What are the clues of the natural aesthetic…the subtleties?

So, the observational skills are improving and the ‘who and ‘where’ are beginning to come into focus. What’s next? Continue to spend time in nature. Continue to look for clues and gain appreciation for how really dynamic a plant community is. You’ll find:

Natural plant communities are generational: Sizes and ages tend to range greatly. Schedule different and like species in various installation sizes to suggest a diverse and interrelated landscape.  

Natural plant communities vary in spatial arrangement and density: Break away from plant spacing based on uniformity or mature canopy size to limit overlap. If the nature blueprint says tree groupings tend to intertwine- then intertwine.

Natural plant communities have species diversity for a reason: Honor it, however intense or minimal. By exploring this, you will likely find that context determines dominance of species.

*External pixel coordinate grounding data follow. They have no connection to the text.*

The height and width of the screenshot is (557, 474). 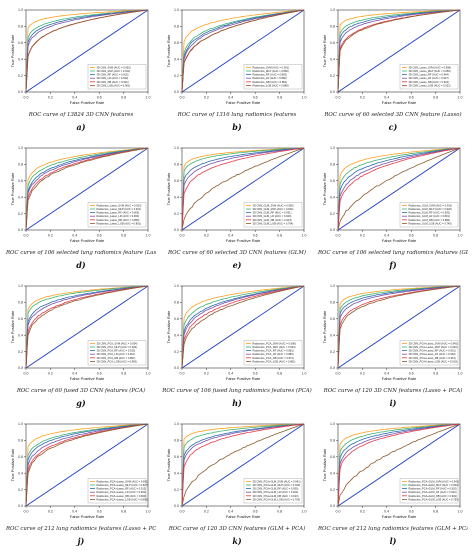 I want to click on legend-entry: Radiomics_Lasso_LGB (AUC = 0.891), so click(x=120, y=223).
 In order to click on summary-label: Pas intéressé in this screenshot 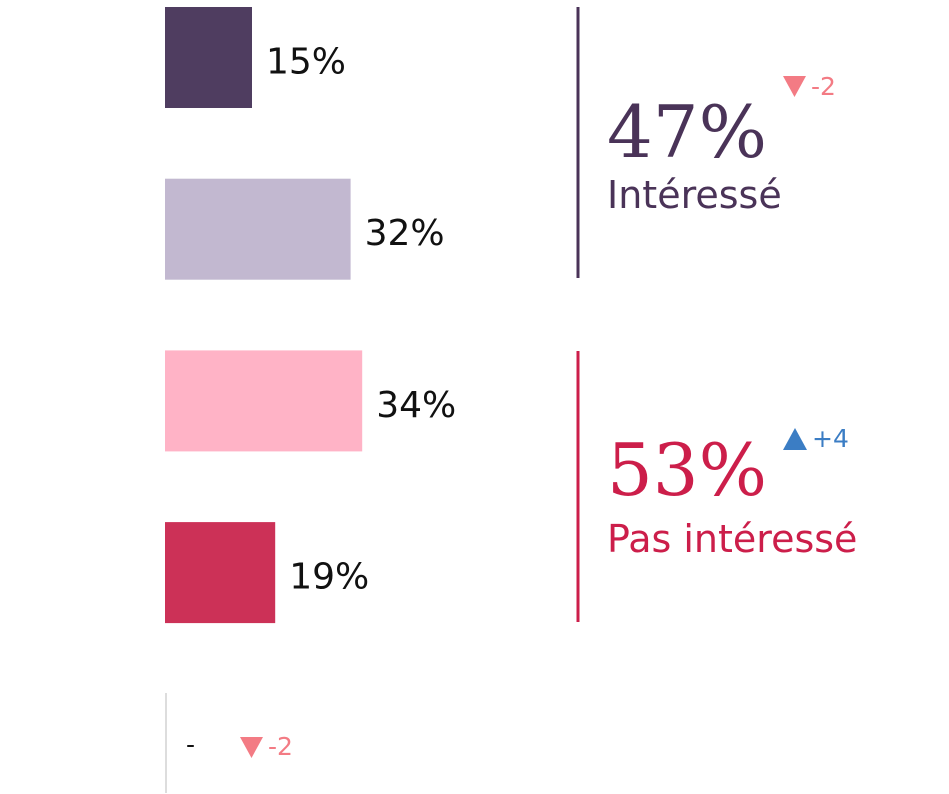, I will do `click(732, 539)`.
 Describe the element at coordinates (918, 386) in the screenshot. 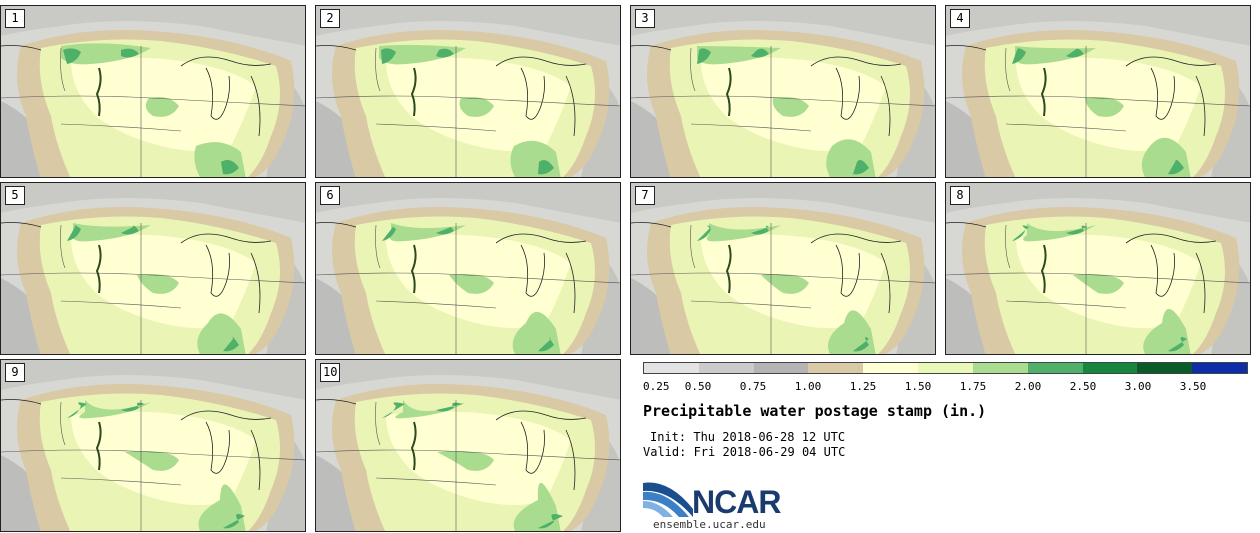

I see `colorbar-label: 1.50` at that location.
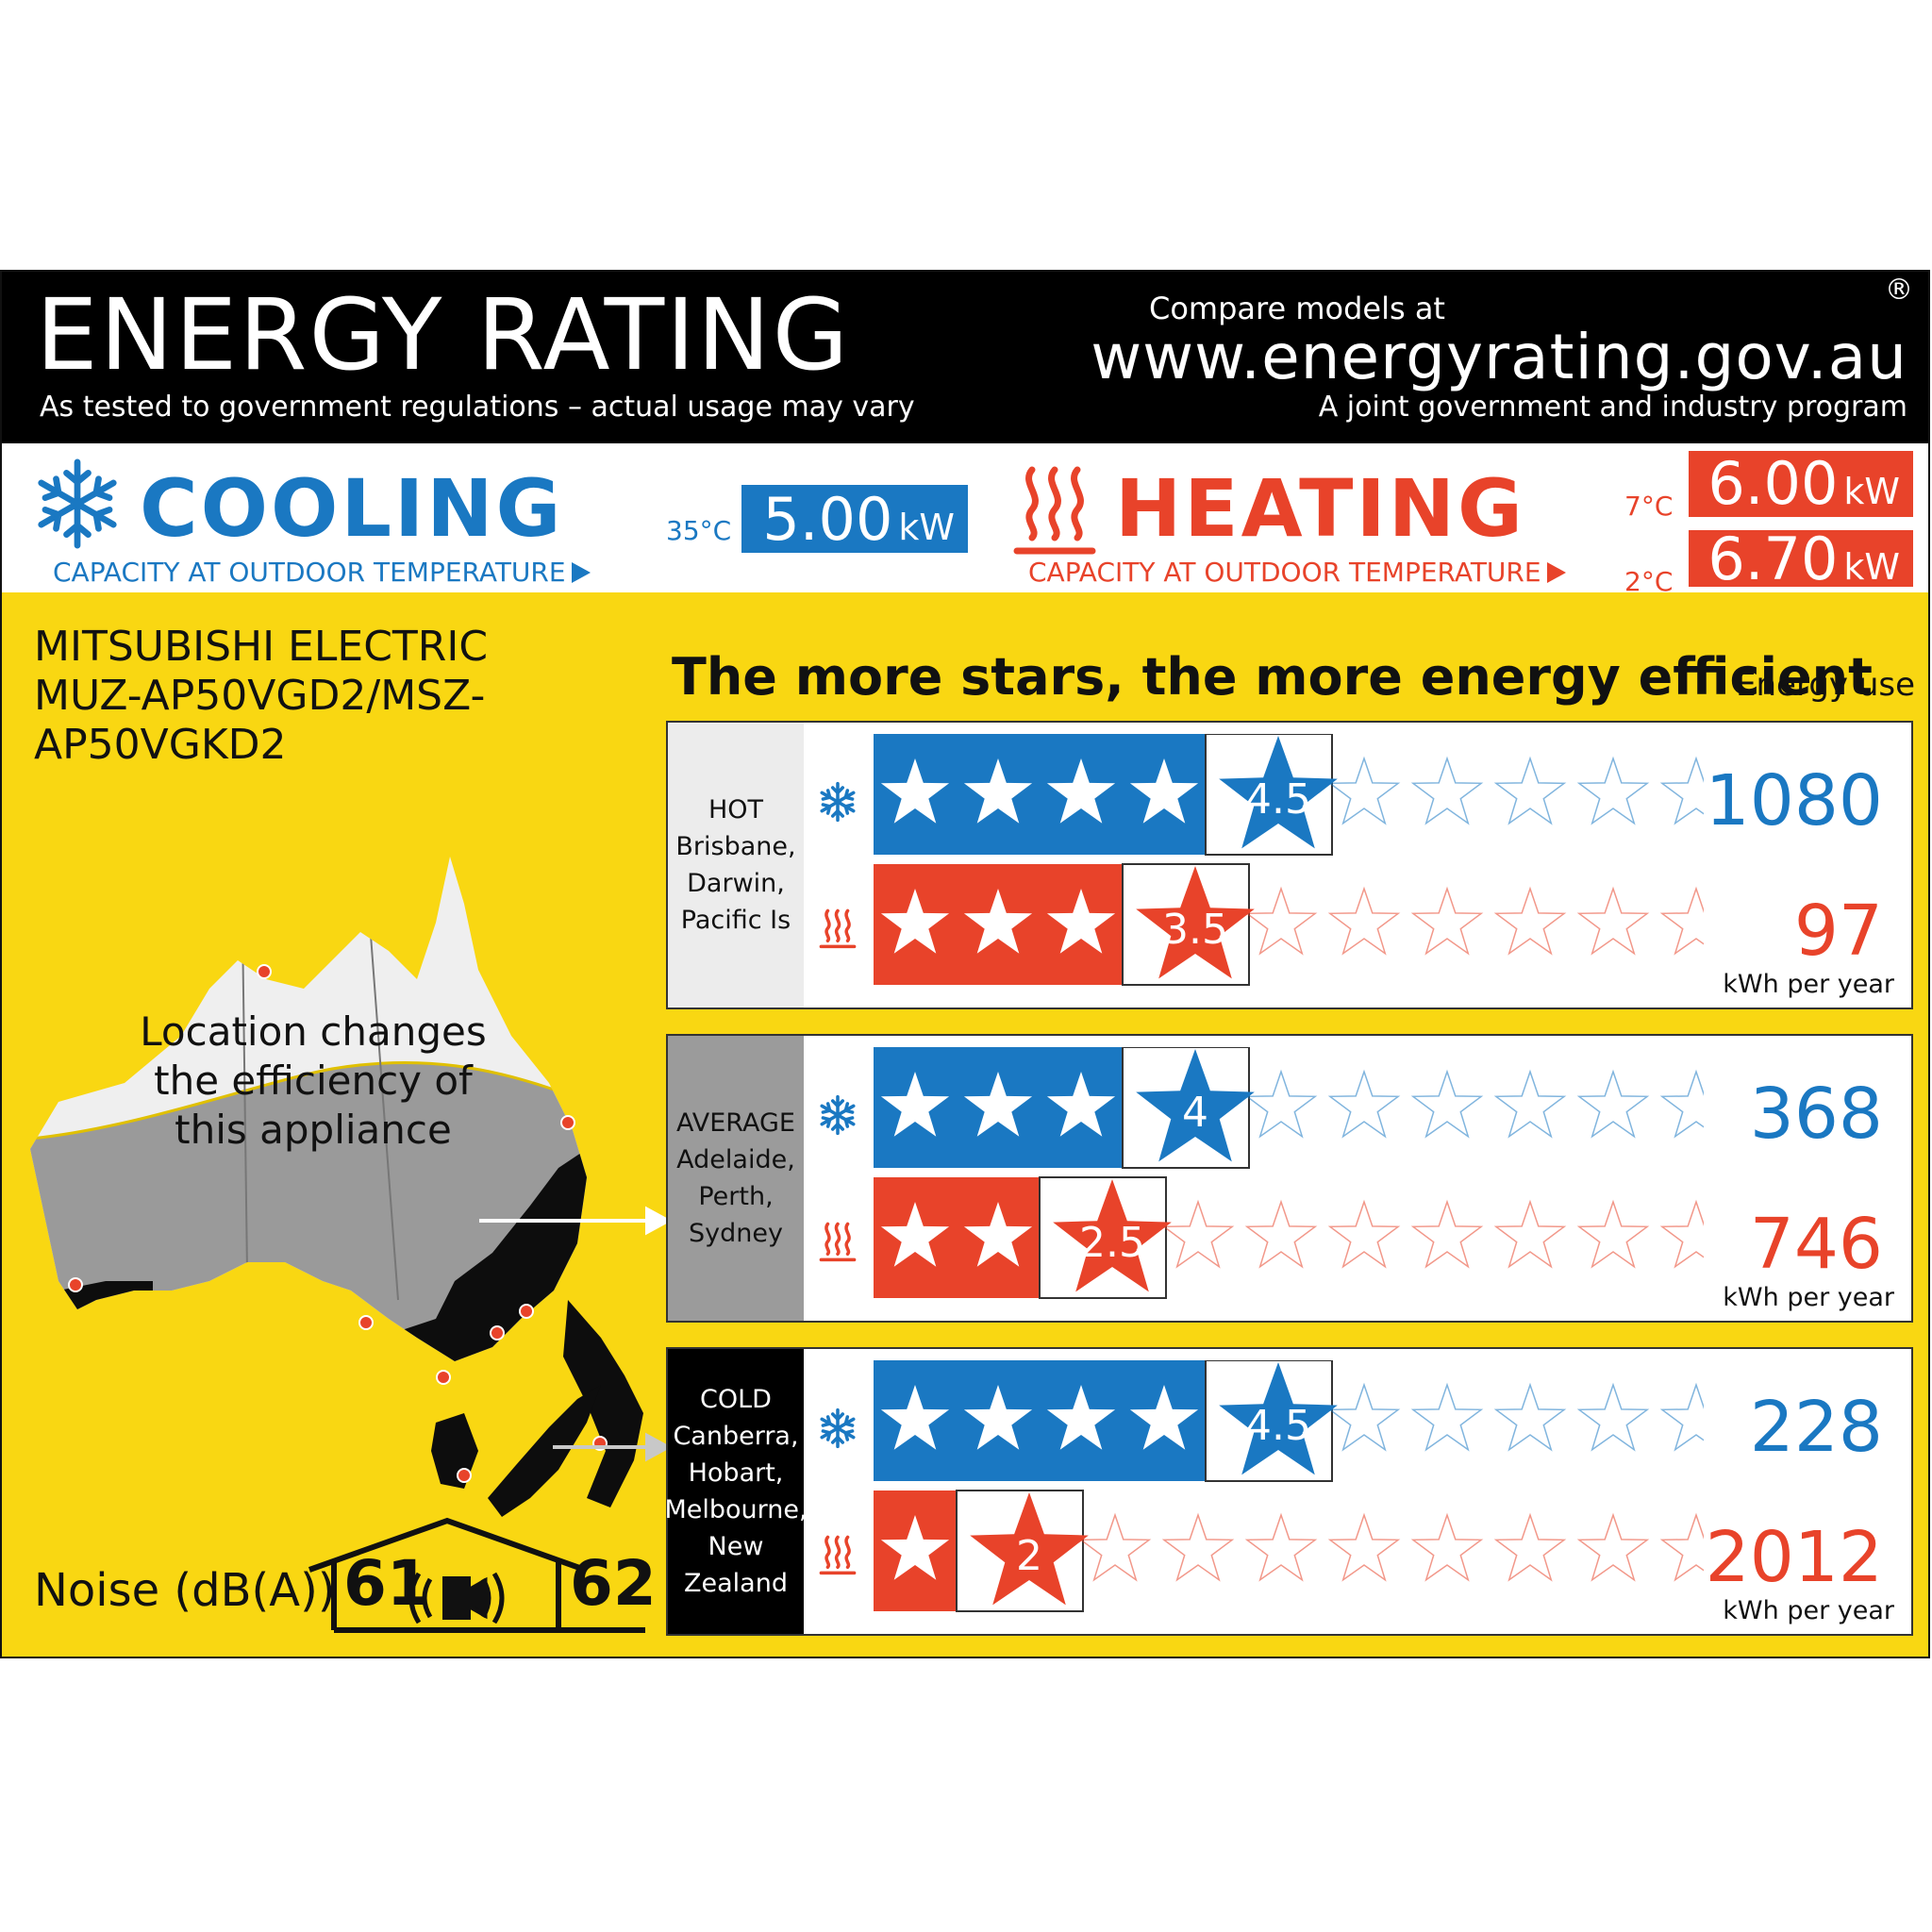 This screenshot has width=1932, height=1932. What do you see at coordinates (386, 1584) in the screenshot?
I see `indoor-noise-value: 61` at bounding box center [386, 1584].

Sounds simple, right? Or is it? The tranquil appearance of nature’s setting consists of layers of complexity that only repeated observation will reveal over time. It will encourage maturation in refining one’s design style that can be engaging and ever improving with each visit. For me, I think the proverbial ‘light bulb’ turned on while conducting wetland field exercises in Wyoming. While inventorying a wet meadow, the landscape form revealed a presence of three dominant sedge species, two grass species, and a trace of rush bound by a thicket of dogwood. Laid out before me, I saw how this could translate to an intentionally designed drainage basin for an upcoming project. Perhaps it was 20+ years in the profession, but most likely it was turning to nature as my blueprint that made it possible for me to submit a perceptively simple composition to my client.

While there are as many design biases as there are leaves on the mighty bur oak, you can give claim that looking to nature as the blueprint can lead to a purposeful outcome. Watch out though…a side effect to quietly studying nature often creates greater appreciation and value placed in the preservation of our wild and natural places.